US Treasury says the prominent Turkish businessman funnelled tens of millions in oil revenue to IRGC commanders
Turkish President Recep Tayyip Erdogan and Iranian President Hassan Rouhani leave a press conference in Ankara with their Russian counterpart following a trilateral meeting about Syria, on 16 September 2019 (AFP)

The Biden administration has slapped sanctions on a prominent Turkish businessman and close associate of Turkish President Recep Tayyip Erdogan for allegedly operating a trading network that handled hundreds of millions of dollars worth of oil for Iran's Revolutionary Guard Corps.

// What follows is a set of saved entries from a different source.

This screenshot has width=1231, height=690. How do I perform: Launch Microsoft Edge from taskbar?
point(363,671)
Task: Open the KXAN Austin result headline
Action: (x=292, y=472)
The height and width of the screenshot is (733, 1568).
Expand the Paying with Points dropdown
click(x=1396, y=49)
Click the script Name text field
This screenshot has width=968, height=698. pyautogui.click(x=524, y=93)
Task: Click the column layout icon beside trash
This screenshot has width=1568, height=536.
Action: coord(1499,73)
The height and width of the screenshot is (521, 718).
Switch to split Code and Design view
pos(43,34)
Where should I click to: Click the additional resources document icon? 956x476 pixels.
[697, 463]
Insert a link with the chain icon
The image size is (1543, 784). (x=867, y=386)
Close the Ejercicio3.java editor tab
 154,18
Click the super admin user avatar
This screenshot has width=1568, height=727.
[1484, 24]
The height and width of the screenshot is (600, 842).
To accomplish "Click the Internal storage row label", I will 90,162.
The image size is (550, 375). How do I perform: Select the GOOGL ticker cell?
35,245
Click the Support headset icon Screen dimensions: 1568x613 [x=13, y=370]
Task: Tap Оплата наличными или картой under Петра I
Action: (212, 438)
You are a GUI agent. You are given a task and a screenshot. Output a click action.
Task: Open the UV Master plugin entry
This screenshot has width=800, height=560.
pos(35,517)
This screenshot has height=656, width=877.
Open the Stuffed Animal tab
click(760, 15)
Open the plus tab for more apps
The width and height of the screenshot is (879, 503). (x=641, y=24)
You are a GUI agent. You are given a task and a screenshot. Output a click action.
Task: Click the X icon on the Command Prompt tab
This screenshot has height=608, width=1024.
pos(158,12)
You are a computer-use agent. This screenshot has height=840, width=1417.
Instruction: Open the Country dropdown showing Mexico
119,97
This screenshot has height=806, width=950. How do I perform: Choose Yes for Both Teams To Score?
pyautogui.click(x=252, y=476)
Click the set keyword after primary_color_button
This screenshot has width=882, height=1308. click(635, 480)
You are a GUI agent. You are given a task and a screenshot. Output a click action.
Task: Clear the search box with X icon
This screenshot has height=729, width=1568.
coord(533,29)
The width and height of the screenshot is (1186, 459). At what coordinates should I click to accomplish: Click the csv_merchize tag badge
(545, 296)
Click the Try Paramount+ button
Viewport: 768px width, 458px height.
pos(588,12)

On Thursday, sanctions were placed on Sitki Ayan, his son, and a top lieutenant, freezing any assets they have under US jurisdiction and inhibiting their access to global financial and trading markets.

“Ayan’s companies have established international sales contracts for Iranian oil with foreign purchasers, arranged shipments of oil, and helped launder the proceeds, obscuring the oil’s Iranian origin and the (Guard’s) interest in the sales,” the US Treasury said in a statement.

'Head of Quds force finance' 

A Politico report says Ayan helped Tehran generate about $1bn in oil revenue since 2020 by using a network of companies around the globe to disguise the true origin of Iranian oil, using front companies and banks in India, Russia, and the UAE.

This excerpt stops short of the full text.